Up In Smoke
A mother's memories, a grandmother's smile. To what could have been.
“There it is!” My mother parks her new silver Hyundai in front of a small, one-story brick house, the car looking decidedly out of place.
The lawn was freshly cut, but colored a dying yellow. The shutters, once a vibrant blue, now hung a weather-beaten gray and riddled with bullet holes, as if it had been used for target practice and then forgotten like the rest of this sleepy town.
As I get out of the car I smell cigarette smoke, pungent but not entirely unpleasant, wafting towards us from the neighbors’ door stoop, their judgemental looks screaming “You don’t belong here” at us as we walk across the street.
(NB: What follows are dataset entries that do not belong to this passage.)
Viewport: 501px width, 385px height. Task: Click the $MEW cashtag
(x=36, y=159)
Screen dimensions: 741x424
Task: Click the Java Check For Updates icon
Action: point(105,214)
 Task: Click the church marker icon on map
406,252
The empty lot contrasts starkly with the surrounding suburban houses, the grass growing to my thighs, and the area where a house once stood now littered sparsely with weeds. If you look closely, you can still see small charred pieces of wood, the last remnants of forgotten memories. For a second I swear I can almost see smoke still billowing, violent red and orange flames dancing into the night sky. I glance down at the photograph clenched in my fist, and I hold it up to the landscape.
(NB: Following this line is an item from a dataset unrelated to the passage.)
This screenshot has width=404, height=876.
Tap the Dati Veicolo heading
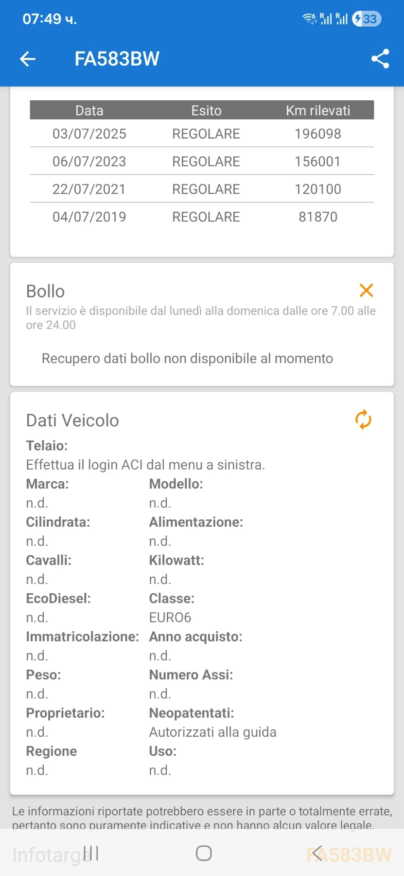click(72, 420)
A family smiles at me, the daughter clutching a large teddy bear, the son with his arm around her shoulders, the other holding a bb gun. A mother and father proudly stand behind them, him in a cap and workers overalls, her in a simple floral dress and apron.
I smile back.
“I haven’t seen it in so long, but I still remember the small details.” My mother’s words break me out of my thoughts, and I look over to where she’s standing, over by an old tree that had luckily escaped the flames. “Look,” she points to a barely legible carving on one of the lower branches, reading L.D., “It’s still here! Your Uncle Louie’s initials!”
She traces her finger along the letters, her eyes growing misty.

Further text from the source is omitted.